0

I have a dataframe like this

0 1 0 1 0 0....
1 1 1 1 0 0
0 0 1 1 0 1
.
.
.

And I want to multiply each of them with a geometric sequence

1, 10, 100, 1000, 10000 ... 10^(n-1)

so the result will be

0 10 0 1000 0 0....
1 10 100 1000 0 0
0 0 100 1000 0 100000
.
.
.

I have tried with

awk '{n=0 ; x=0 ; for (i = 1; i <= NF; i++) if ($i == 1)  {n=10**i ; x = x+n } print x }' test.txt

But the results were not what I expected

enter image description here

SG Kwon
  • 163
  • 1
  • 9
  • 3
    I wonder why many people try to write awk script in one line even if the code contains multiple lines and blocks. It is less readable and makes it hard to debug for him/herself. There are no benefits. Please stop it. – tshiono Oct 27 '21 at 05:49
  • Please, never show text with images.

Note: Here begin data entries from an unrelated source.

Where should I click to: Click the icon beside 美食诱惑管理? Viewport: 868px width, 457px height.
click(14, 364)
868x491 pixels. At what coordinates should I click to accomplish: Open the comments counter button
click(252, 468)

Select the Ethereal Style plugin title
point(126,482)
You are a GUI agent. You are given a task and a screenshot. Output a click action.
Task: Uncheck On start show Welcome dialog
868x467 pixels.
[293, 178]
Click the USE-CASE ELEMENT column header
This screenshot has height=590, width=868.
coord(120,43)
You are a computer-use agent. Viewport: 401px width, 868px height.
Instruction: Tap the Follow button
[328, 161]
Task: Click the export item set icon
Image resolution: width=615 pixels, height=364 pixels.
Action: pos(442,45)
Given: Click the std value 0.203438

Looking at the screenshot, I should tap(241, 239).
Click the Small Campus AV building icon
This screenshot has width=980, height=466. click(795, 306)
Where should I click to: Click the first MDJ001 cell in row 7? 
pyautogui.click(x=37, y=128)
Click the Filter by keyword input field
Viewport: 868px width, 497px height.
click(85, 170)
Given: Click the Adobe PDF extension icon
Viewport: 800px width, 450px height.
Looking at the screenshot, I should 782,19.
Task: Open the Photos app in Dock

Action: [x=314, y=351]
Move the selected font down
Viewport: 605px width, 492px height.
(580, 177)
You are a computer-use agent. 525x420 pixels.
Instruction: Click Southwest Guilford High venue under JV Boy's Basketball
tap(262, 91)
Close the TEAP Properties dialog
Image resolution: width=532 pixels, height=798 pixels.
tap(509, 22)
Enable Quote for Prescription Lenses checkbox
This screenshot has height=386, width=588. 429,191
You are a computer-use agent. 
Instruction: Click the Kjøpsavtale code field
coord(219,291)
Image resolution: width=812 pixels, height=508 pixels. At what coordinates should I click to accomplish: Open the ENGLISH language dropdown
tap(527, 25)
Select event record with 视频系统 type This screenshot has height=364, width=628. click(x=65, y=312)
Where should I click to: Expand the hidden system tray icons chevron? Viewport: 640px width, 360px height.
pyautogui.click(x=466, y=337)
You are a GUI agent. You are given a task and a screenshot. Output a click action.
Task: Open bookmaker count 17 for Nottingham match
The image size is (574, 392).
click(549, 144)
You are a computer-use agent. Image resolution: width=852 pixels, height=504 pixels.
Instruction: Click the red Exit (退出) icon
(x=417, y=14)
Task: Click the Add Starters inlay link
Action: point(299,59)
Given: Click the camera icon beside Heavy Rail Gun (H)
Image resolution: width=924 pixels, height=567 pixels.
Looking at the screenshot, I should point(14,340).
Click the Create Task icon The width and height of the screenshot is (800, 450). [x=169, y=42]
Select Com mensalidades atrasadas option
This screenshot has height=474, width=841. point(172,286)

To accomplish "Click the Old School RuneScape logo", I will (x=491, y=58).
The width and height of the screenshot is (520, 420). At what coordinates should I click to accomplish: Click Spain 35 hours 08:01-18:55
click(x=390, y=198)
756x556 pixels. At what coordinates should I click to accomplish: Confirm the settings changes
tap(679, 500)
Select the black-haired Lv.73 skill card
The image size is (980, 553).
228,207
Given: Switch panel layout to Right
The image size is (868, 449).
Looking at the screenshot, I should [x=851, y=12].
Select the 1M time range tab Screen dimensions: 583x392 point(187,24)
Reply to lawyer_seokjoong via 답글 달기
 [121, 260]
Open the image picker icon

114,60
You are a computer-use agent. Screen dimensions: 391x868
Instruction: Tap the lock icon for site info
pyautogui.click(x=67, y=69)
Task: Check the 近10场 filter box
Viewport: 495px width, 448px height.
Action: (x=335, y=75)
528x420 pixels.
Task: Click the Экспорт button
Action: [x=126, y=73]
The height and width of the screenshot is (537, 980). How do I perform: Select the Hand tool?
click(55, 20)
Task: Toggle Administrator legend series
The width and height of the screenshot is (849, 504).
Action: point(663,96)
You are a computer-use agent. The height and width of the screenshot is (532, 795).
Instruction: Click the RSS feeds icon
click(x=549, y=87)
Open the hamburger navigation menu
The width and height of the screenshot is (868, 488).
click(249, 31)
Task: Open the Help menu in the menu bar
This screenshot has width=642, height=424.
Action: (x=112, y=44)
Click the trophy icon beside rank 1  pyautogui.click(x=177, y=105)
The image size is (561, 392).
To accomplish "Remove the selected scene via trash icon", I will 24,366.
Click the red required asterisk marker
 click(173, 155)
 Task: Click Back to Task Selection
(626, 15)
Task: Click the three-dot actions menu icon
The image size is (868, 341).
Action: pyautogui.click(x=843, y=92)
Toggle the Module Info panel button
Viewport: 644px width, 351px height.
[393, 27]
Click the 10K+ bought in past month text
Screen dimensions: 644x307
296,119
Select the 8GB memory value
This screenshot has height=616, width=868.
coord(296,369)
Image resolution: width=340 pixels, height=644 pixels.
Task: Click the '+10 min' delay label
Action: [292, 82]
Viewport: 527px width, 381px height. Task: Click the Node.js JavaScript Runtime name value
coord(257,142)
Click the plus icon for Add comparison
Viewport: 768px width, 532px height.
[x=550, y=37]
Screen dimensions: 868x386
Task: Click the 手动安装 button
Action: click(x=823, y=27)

They are not searchable, not copy-paste-able and much heavier than needed. Copy-paste the text in your question and [format it properly](https://stackoverflow.com/help/formatting), instead. – Renaud Pacalet Oct 27 '21 at 06:23
  • 2
    @tshiono, its a myth honestly, even most of the people around me I know often ask me to give a one-liner `awk` code only :). May be over the period people have written so many one liners that everybody thinks only one liners can be written with `awk` :) So I don't blame users on it :) But yes we should not write big one-liners with `awk` though its possible but very difficult to read and maintain, cheers. – RavinderSingh13 Oct 27 '21 at 06:25
  • 1
    @RavinderSingh13 I do appreciate your polite comment. I understand. – tshiono Oct 27 '21 at 06:49

4 Answers4

3

With GNU awk:

awk '{for (i=1; i<=NF; i++){if($i==1){n=10**(i-1); $i=$i*n}} print}' test.txt

Output:

0 10 0 1000 0 0
1 10 100 1000 0 0
0 0 100 1000 0 100000
Cyrus
  • 84,225
  • 14
  • 89
  • 153
2

Note: In this answer, we always assume single digits per column

There are a couple of things you have to take into account:

  1. If you have a sequence given by:

    a b c d e
    

    Then the final number will be edcba

  2. awk is not aware of integers, but knows only floating point numbers, so there is a maximum number it can reach, from an integer perspective, and that is 253 (See biggest integer that can be stored in a double). This means that multiplication is not the way forward. If we don't use awk, this is still valid for integer arithmetic as the maximum value is 264-1 in unsigned version.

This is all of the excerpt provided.